Only the lines with "button" in the entries below belong in the answer; please copy them.

- **MATERIAL TO PROCESS**:
####################
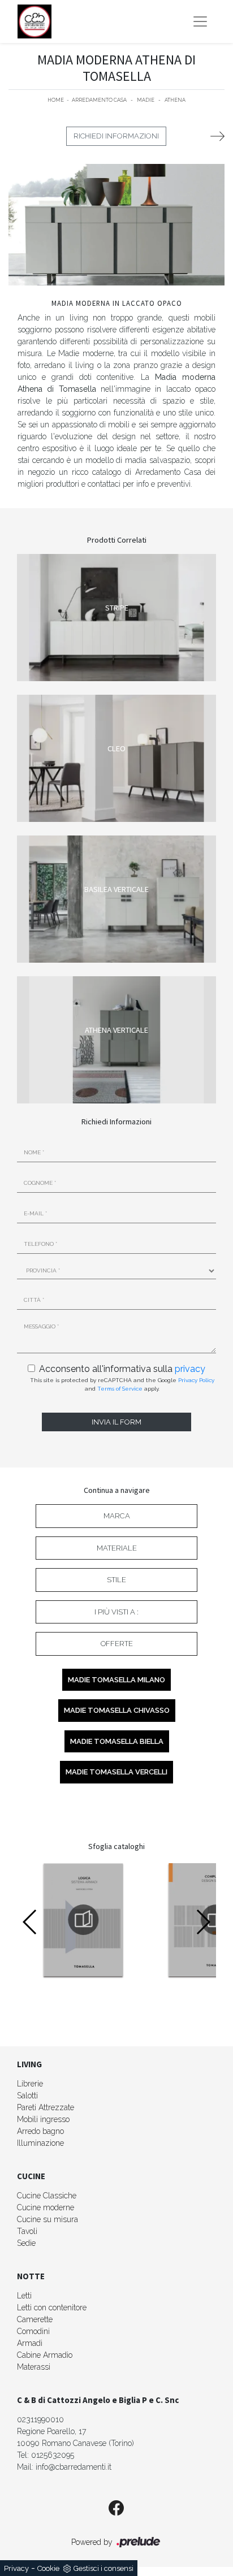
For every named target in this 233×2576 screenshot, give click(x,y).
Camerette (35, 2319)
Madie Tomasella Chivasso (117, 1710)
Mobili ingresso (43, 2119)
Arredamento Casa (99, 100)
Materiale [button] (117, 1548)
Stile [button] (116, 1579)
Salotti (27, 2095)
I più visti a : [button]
####################
- **TASK SOLUTION**:
Materiale [button] (117, 1548)
Stile [button] (116, 1579)
I più visti a : [button]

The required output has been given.